Old fan palms inspire Johanns


The European or Mediterranean Fan Palm (Chamaerops humilis) is the only palm native to Europe. It's a clumping palm with - as the name suggests - fan-like fronds, or if you like, fronds like fans.

It grows in Portugal, Spain, France, Italy, Morocco, Algeria, Tunisia and nowadays, in protected gardens in the UK. There is only one species in the genus and it seems to be a relic of when summers were warmer and wetter in Europe, more than five million years ago.

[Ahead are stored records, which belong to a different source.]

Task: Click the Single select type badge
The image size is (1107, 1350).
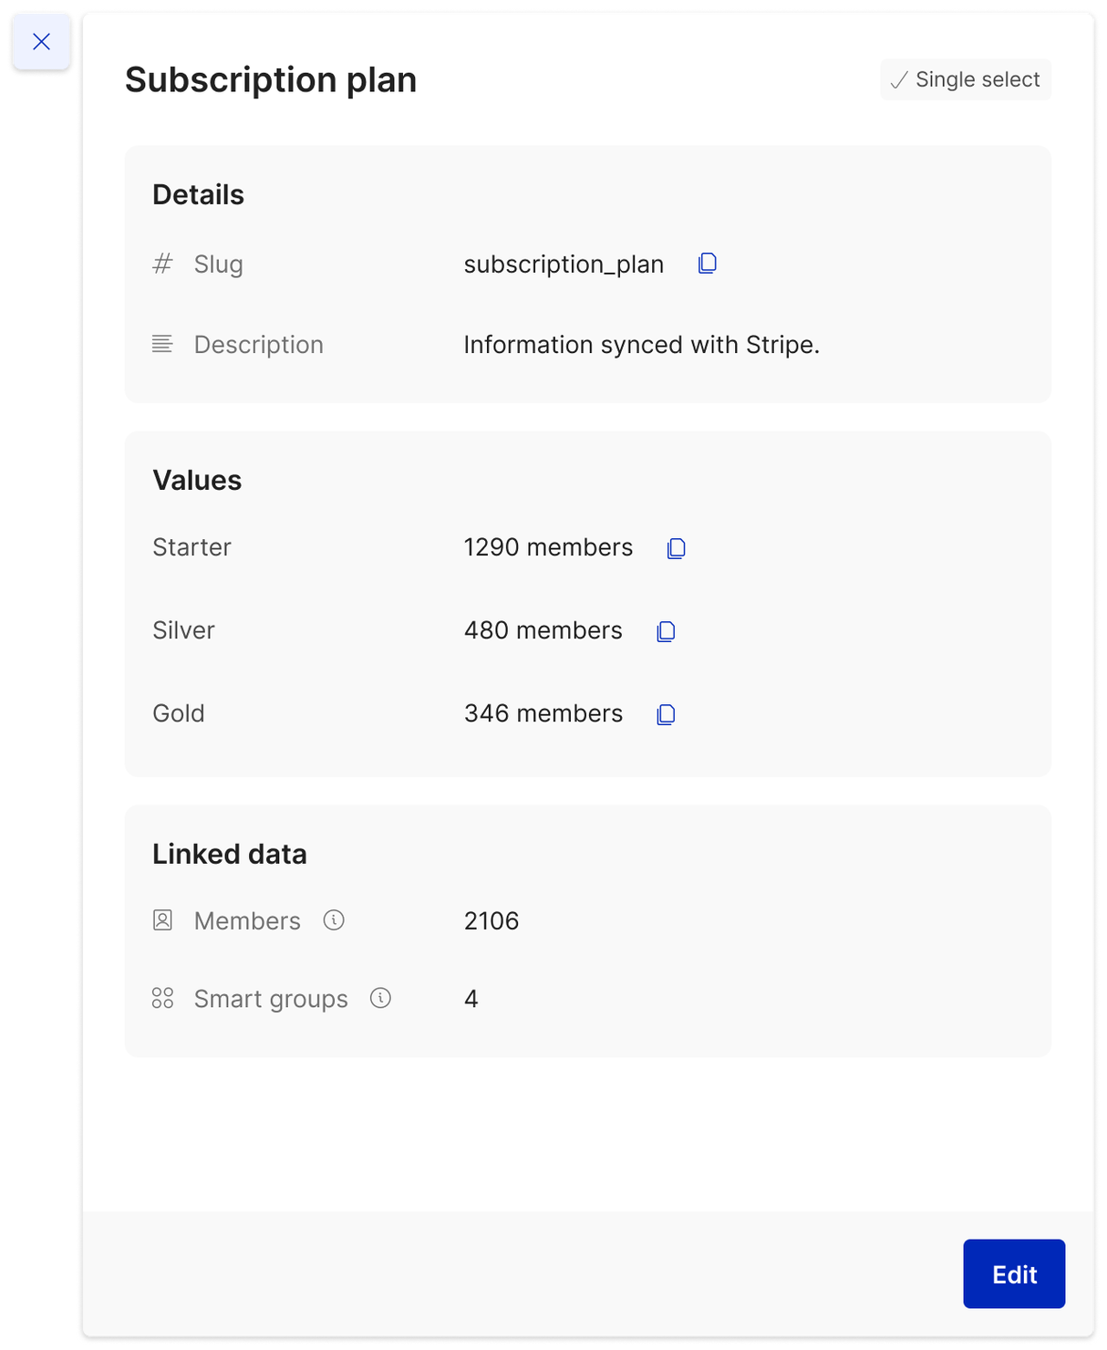Action: (x=966, y=79)
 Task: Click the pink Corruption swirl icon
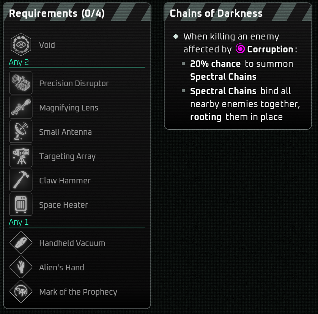tap(240, 49)
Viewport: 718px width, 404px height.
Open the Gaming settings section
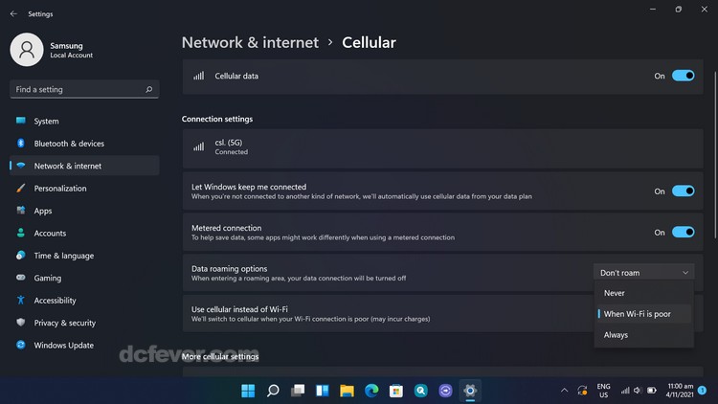click(x=47, y=279)
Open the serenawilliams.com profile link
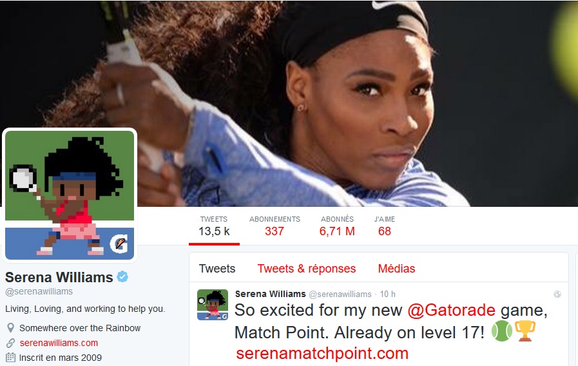578x366 pixels. pos(59,343)
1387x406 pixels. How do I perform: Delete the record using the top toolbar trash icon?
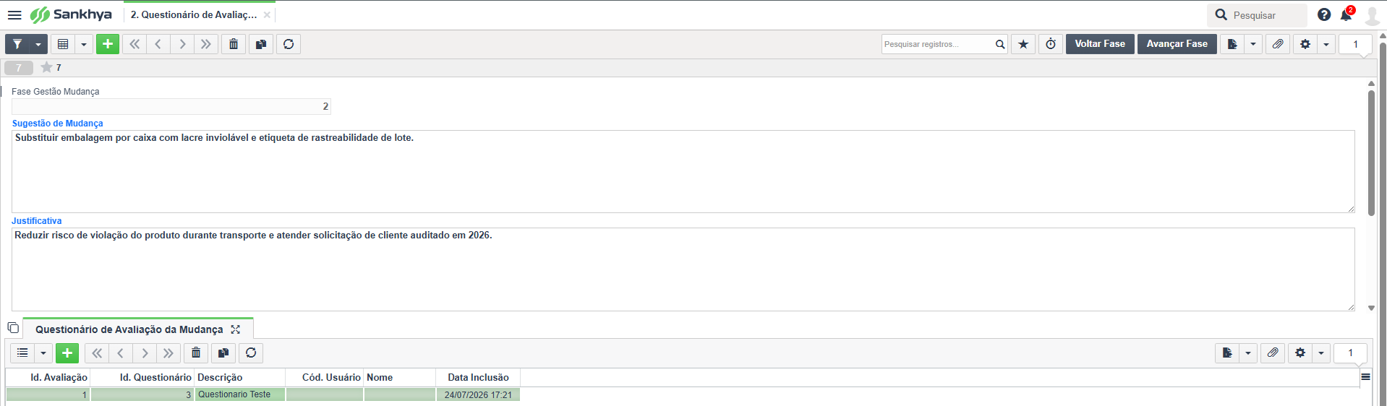234,44
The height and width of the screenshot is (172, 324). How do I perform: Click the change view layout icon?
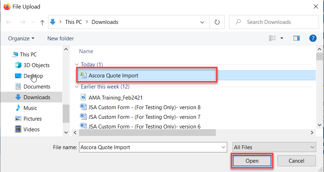(x=273, y=38)
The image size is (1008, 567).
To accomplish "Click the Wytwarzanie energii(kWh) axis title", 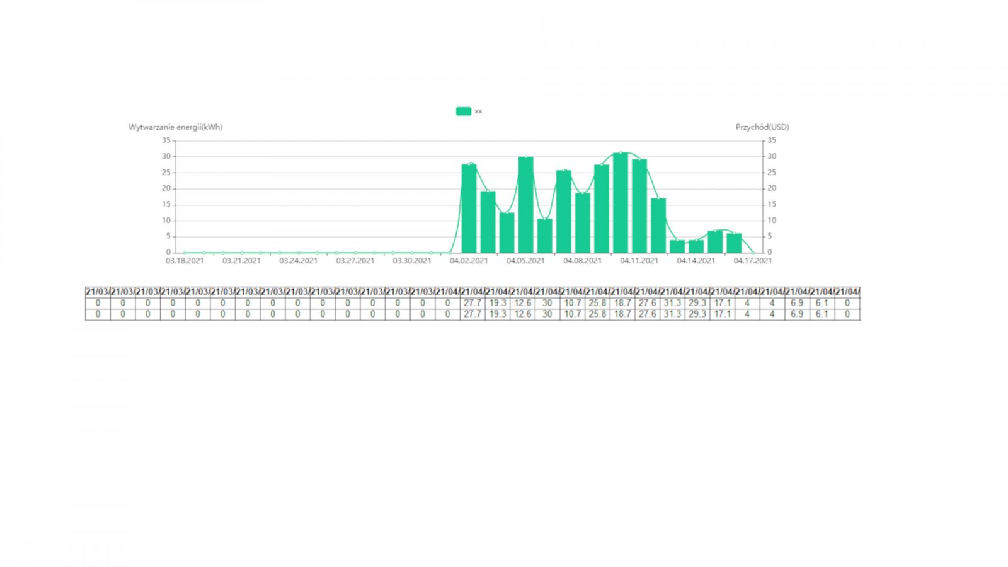I will (175, 127).
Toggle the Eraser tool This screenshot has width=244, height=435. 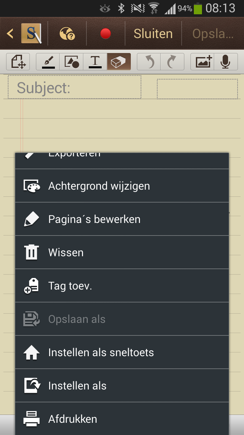[119, 62]
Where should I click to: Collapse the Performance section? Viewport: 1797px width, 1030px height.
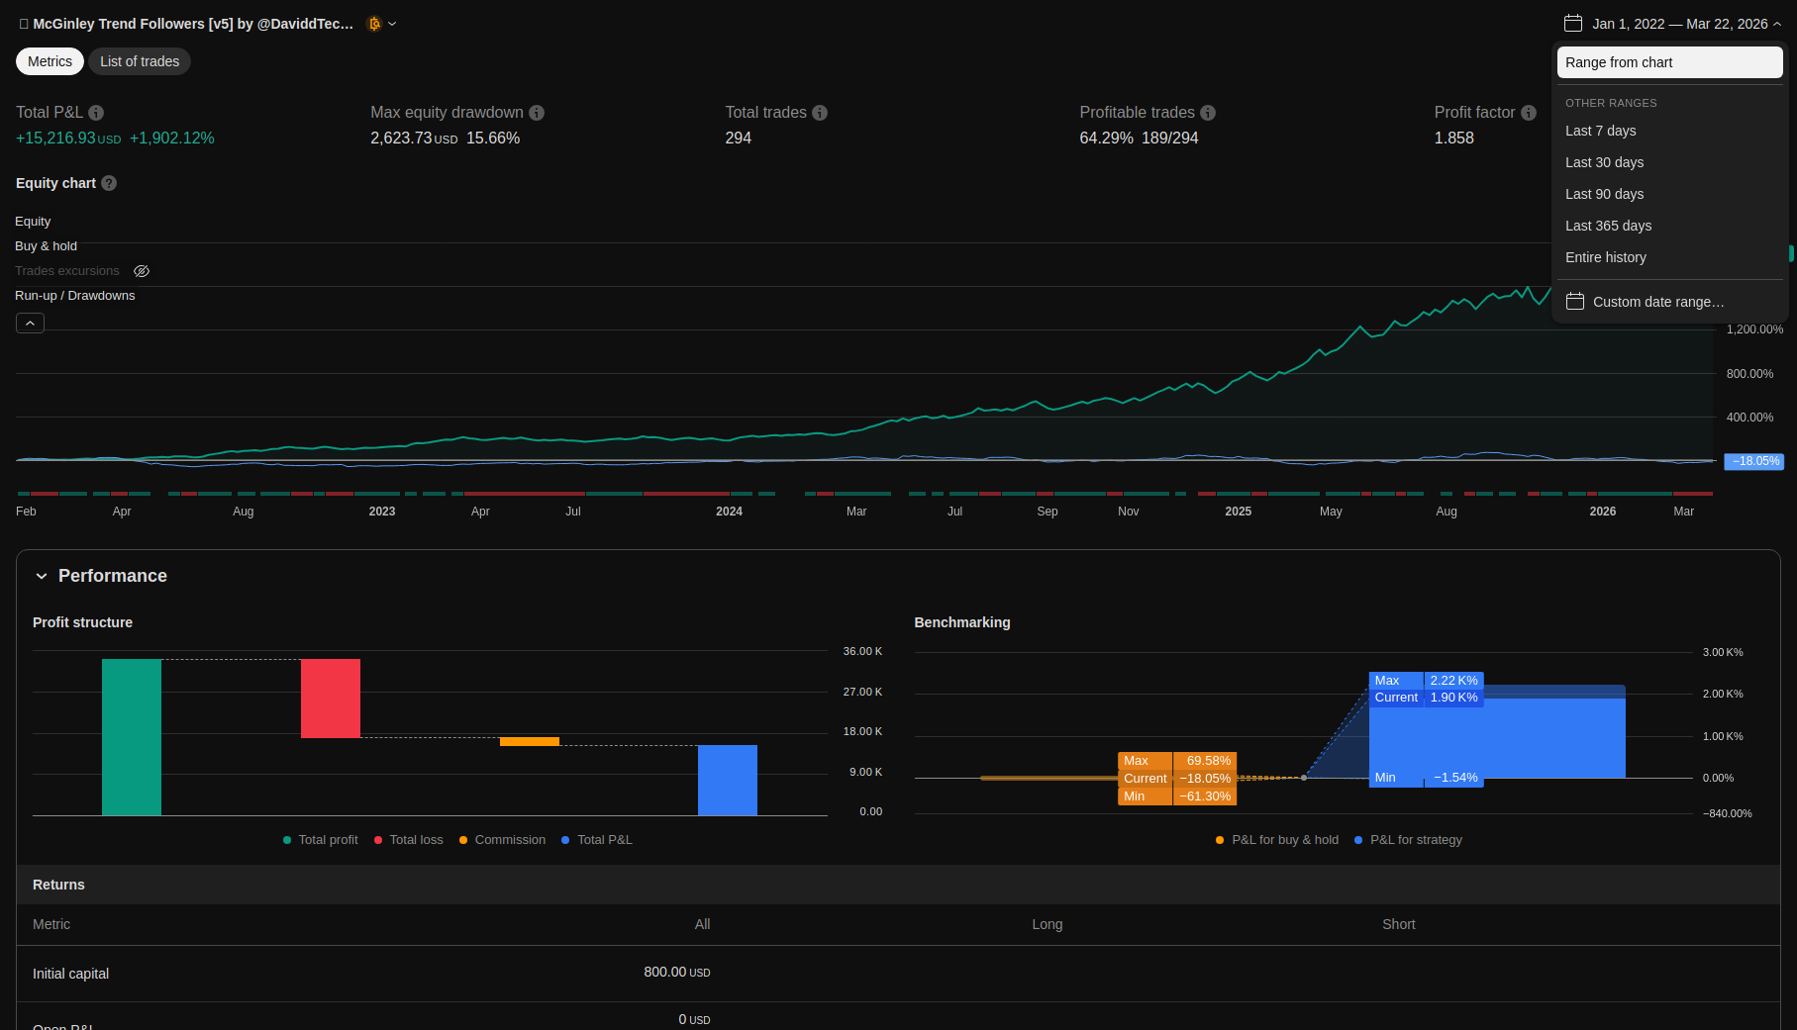(42, 576)
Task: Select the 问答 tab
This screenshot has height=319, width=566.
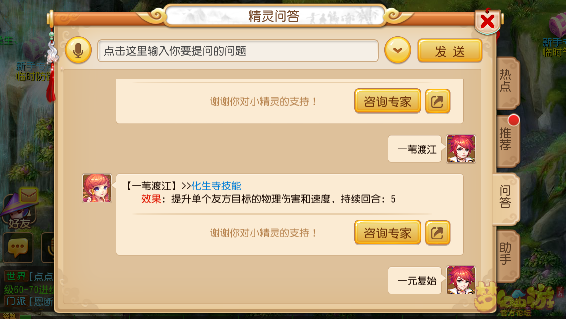Action: (x=505, y=197)
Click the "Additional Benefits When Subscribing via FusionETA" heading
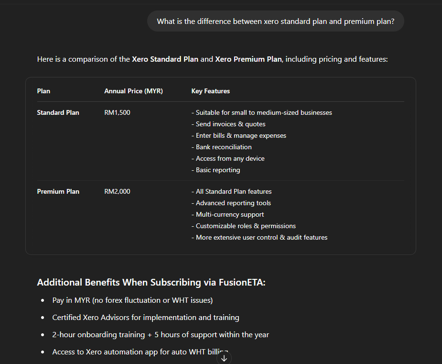Viewport: 442px width, 364px height. click(x=151, y=282)
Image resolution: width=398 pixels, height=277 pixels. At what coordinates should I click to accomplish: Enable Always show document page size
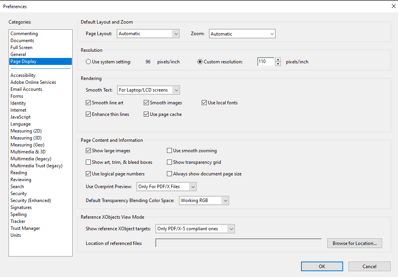169,174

Today it's a botanic garden staple. The older the better. Berlin's Botanishcher Garten und Botanisches Museum goes further than most and displays an old and dead specimen.

In 1749, German botanist Johann Gottleib Gledistch took pollen from a male plant of the European Fan Palm growing in Leipzig and delivered it to the flower of a female plant of the same species growing in the Botanishcher Garten in Berlin. He did this because the nearly 100 year old specimen in Berlin had flowered very nicely but never set fruit.

By artificially pollinating the flower - much as you might do for your zucchinis or pumpkins today - he demonstrated for the first time that seed production in flowering plants depends on fertilisation and that pollen carries the essential 'male' contribution to this process.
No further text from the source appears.